AIM OF THE TASK:
Only an exact repetition of the lines from the one that holds "Kwaliteit en veiligheid (96, 681)" to the end of the records is wanted.

§

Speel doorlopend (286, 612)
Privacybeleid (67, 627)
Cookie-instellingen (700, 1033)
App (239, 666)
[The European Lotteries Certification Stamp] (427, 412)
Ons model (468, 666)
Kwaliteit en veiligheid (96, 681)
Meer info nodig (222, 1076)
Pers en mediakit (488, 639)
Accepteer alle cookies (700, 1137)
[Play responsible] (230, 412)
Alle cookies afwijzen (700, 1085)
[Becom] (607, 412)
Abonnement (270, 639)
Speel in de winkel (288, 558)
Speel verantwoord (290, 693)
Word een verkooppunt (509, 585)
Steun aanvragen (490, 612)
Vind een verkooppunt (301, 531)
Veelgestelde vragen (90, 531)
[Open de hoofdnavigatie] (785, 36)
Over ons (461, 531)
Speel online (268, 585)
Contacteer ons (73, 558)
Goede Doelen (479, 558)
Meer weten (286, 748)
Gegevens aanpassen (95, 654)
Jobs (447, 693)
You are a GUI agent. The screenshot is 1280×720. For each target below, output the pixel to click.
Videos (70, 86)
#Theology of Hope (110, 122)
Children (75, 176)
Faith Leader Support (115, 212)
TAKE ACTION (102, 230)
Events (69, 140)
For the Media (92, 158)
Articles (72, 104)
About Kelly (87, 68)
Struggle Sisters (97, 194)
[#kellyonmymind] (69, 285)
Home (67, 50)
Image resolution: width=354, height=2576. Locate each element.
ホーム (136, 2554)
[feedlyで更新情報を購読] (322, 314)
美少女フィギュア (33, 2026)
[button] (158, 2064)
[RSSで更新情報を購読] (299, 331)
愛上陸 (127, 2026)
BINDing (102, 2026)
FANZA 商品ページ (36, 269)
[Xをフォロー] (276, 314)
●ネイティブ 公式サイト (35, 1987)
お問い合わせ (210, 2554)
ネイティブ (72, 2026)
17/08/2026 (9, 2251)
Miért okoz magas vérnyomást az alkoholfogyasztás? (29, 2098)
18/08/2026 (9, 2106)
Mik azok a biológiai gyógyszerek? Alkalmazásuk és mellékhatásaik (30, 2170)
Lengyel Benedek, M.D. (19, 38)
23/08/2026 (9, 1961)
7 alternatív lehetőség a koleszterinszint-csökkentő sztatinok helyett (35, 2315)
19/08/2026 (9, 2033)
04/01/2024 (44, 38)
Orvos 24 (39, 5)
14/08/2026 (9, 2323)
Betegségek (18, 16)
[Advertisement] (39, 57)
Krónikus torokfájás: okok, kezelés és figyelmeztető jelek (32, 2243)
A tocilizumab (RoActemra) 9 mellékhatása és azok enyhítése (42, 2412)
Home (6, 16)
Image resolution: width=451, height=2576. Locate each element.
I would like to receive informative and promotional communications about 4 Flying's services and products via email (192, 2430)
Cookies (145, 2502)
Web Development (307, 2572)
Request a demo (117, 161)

§

YOUR RESPONSE:
Kwaliteit en veiligheid (96, 681)
Meer info nodig (222, 1076)
Pers en mediakit (488, 639)
Accepteer alle cookies (700, 1137)
[Play responsible] (230, 412)
Alle cookies afwijzen (700, 1085)
[Becom] (607, 412)
Abonnement (270, 639)
Speel in de winkel (288, 558)
Speel verantwoord (290, 693)
Word een verkooppunt (509, 585)
Steun aanvragen (490, 612)
Vind een verkooppunt (301, 531)
Veelgestelde vragen (90, 531)
[Open de hoofdnavigatie] (785, 36)
Over ons (461, 531)
Speel online (268, 585)
Contacteer ons (73, 558)
Goede Doelen (479, 558)
Meer weten (286, 748)
Gegevens aanpassen (95, 654)
Jobs (447, 693)
You are a GUI agent. The screenshot is 1280×720. For each target below, output the pixel to click.
Videos (70, 86)
#Theology of Hope (110, 122)
Children (75, 176)
Faith Leader Support (115, 212)
TAKE ACTION (102, 230)
Events (69, 140)
For the Media (92, 158)
Articles (72, 104)
About Kelly (87, 68)
Struggle Sisters (97, 194)
[#kellyonmymind] (69, 285)
Home (67, 50)
Image resolution: width=354, height=2576. Locate each element.
ホーム (136, 2554)
[feedlyで更新情報を購読] (322, 314)
美少女フィギュア (33, 2026)
[button] (158, 2064)
[RSSで更新情報を購読] (299, 331)
愛上陸 (127, 2026)
BINDing (102, 2026)
FANZA 商品ページ (36, 269)
[Xをフォロー] (276, 314)
●ネイティブ 公式サイト (35, 1987)
お問い合わせ (210, 2554)
ネイティブ (72, 2026)
17/08/2026 (9, 2251)
Miért okoz magas vérnyomást az alkoholfogyasztás? (29, 2098)
18/08/2026 (9, 2106)
Mik azok a biológiai gyógyszerek? Alkalmazásuk és mellékhatásaik (30, 2170)
Lengyel Benedek, M.D. (19, 38)
23/08/2026 (9, 1961)
7 alternatív lehetőség a koleszterinszint-csökkentő sztatinok helyett (35, 2315)
19/08/2026 (9, 2033)
04/01/2024 (44, 38)
Orvos 24 (39, 5)
14/08/2026 (9, 2323)
Betegségek (18, 16)
[Advertisement] (39, 57)
Krónikus torokfájás: okok, kezelés és figyelmeztető jelek (32, 2243)
A tocilizumab (RoActemra) 9 mellékhatása és azok enyhítése (42, 2412)
Home (6, 16)
Image resolution: width=451, height=2576. Locate each element.
I would like to receive informative and promotional communications about 4 Flying's services and products via email (192, 2430)
Cookies (145, 2502)
Web Development (307, 2572)
Request a demo (117, 161)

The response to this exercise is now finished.